Commentaires et Mises à jour :

ImpasseSud
10-11-03 à 14:12

Voir également mon article sur CTC

 
Manouch
15-11-03 à 16:03

ce que tu dis est vrai...

mais faut bien voir l'aspect économique de tout ça...parler de la lune est moins "raccoleur" et donc moins vendeur que de parler du Prince Charles...même si c'est franchement moins intéressant...c'est au lecteur de savoir ce qu'il achète et de s'informer intelligemment.
Le CFPJ de Paris a été dernièrement en redressement judiciaire...repris par un centre de formation...pour faire ce métier comme n'importe lequel d'ailleurs il faut avoir la vocation...à croire que le journalisme une vraie profession à part entière, attire de moins en moins...pourquoi? je pense que les raisons économiques y sont pour beaucoup...énormément de journalistes sont dans une position réelle de précarité...faut bien gagner sa croute et par tous les moyens...de plus quand on voit dans certains pays comment ces voix de l'nformation dérangent...comment on peut finir pour ses idées...Pearl en Afghanistan égorgé parce qu'il enquêtait sur Ben Laden...Jean Hélène assassiné lâchement en Côte d'Ivoire...Ces baroudeurs faut bien qu'ils concilient aussi leur vie de famille...Je pense que la presse Française sérieuse ne s'en sort pas si mal concernant son indépendance par rapport au pouvoir politique...enfin pour ce que je sais
Mais ce que tu as dit est tellement vrai aussi qu'on ne peut que le déplorer
;-p

 
ImpasseSud
15-11-03 à 17:32

Re: ce que tu dis est vrai...

Dans mon article sur CTC, je parle justement de Jean Hélène et d'autres comme lui, qui ont eu de graves ennuis simplement parce qu'ils veulent exercer à fond leur profession.
En ce qui concerne la question économique, je suis d'accord avec toi. Mais je pense qu'il faut la voir sous deux optiques différentes. Tout d'abord, de plus en plus de journalistes sont free-lance, c'est-à-dire qu'il faut qu'ils se financent eux-mêmes. Mais il y a également le fait qu'il y en a beaucoup trop, d'où la naissance de la course au scoop... suivie par l'information douteuse, parce que les journalistes n'ont plus le temps de vérifier leurs sources (ou peut-être qu'ils s'en moquent?!!?)
Par contre, (et c'est peut-être parce que j'ai connu le temps où les grands quotidiens aux noms prestigieux tels que Le Monde et le Figaro étaient totalement indépendants et ignoraient complètement la presse à scandale), je pense que cette concession au pouvoir de l'argent, a nettement diminué leur qualité.

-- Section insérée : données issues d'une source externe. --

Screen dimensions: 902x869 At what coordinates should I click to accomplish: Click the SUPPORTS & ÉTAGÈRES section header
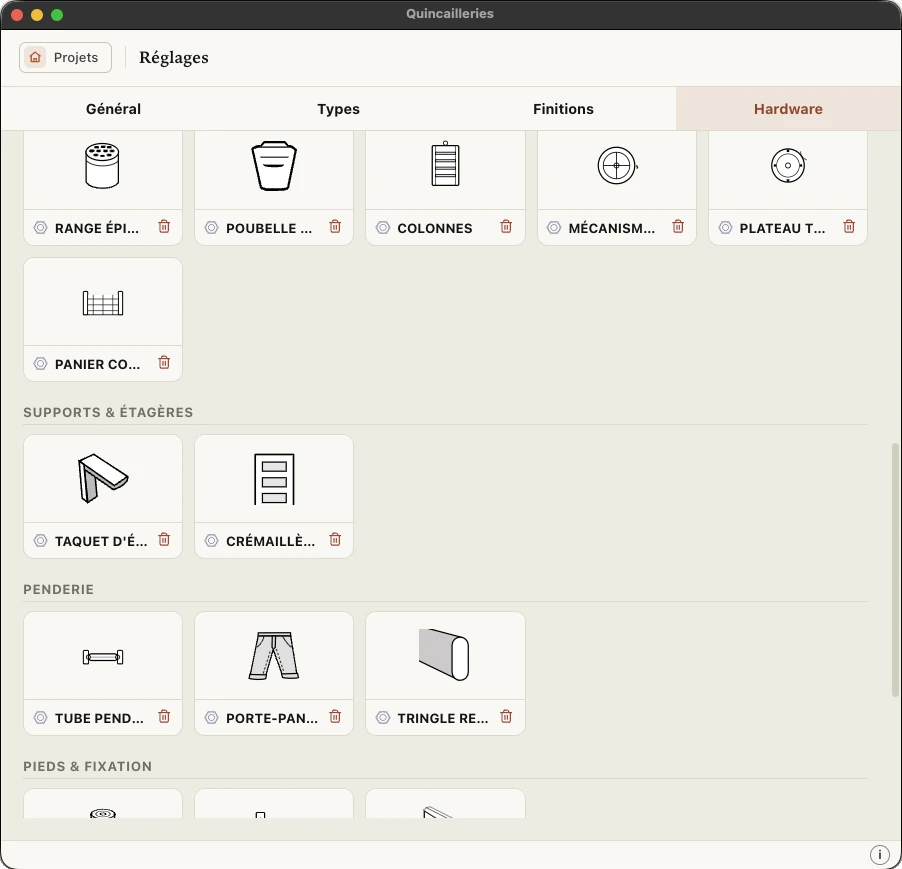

Mais, il est vrai que leur vie, aujourd'hui, n'est pas facile avec la télévision et, depuis quelques années, les éditions on-line que tout le monde (sauf quelques abonnés) consulte gratuitement. Certains hebdomadaire sérieux n'hésitent même plus à avoir recours à une certaine pornographie de première page pour attirer le client ...

Ce que j'exècre par dessus tout, ce sont les journalistes serfs du pouvoir ou de l'argent (et ceux-là ne meurent pas de faim!!!). Je les trouve tout simplement abjectes, car ils trahissent leur profession. Pour moi, la profession de "journaliste" est investie d'une mission : informer. Les journalistes jouent un rôle essentiel de charnière entre la population et le pouvoir politique, et ils n'ont pas le droit de tricher.